--- Problem to work on ---
Line filter on the word "this": copy each matching line from the entries.

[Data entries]

+ + + + + + +

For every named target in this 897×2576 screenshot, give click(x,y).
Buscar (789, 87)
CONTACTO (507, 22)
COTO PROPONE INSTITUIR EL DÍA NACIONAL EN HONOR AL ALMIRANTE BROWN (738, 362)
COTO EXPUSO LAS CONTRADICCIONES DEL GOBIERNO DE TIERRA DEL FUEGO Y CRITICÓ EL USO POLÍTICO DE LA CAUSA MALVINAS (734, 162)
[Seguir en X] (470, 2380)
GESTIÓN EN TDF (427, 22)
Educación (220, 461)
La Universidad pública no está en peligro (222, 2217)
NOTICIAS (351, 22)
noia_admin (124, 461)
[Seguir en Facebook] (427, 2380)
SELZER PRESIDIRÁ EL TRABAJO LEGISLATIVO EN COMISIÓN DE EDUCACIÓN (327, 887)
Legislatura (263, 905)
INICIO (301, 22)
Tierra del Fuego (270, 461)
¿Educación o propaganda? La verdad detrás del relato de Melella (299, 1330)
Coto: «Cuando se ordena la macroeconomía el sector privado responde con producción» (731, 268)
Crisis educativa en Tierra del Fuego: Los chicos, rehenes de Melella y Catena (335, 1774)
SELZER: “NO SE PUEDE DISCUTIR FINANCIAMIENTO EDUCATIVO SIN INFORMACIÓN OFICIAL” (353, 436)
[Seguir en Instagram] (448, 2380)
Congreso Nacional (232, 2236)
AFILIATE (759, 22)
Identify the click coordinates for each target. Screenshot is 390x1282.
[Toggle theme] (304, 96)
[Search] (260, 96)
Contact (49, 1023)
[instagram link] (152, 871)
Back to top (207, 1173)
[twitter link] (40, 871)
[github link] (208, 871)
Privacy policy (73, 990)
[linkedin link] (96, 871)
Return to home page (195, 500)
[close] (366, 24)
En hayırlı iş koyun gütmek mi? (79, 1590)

+ + + + + + +

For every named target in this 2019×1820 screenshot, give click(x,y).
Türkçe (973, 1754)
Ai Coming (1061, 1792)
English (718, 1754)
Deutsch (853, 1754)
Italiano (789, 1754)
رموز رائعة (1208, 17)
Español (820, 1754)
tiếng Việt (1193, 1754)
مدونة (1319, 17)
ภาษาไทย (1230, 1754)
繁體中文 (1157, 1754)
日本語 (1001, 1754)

+ + + + + + +

--- Task result ---
For every named target in this 897×2576 screenshot, give click(x,y).
For every named target in this 2019×1820 screenshot, give click(x,y).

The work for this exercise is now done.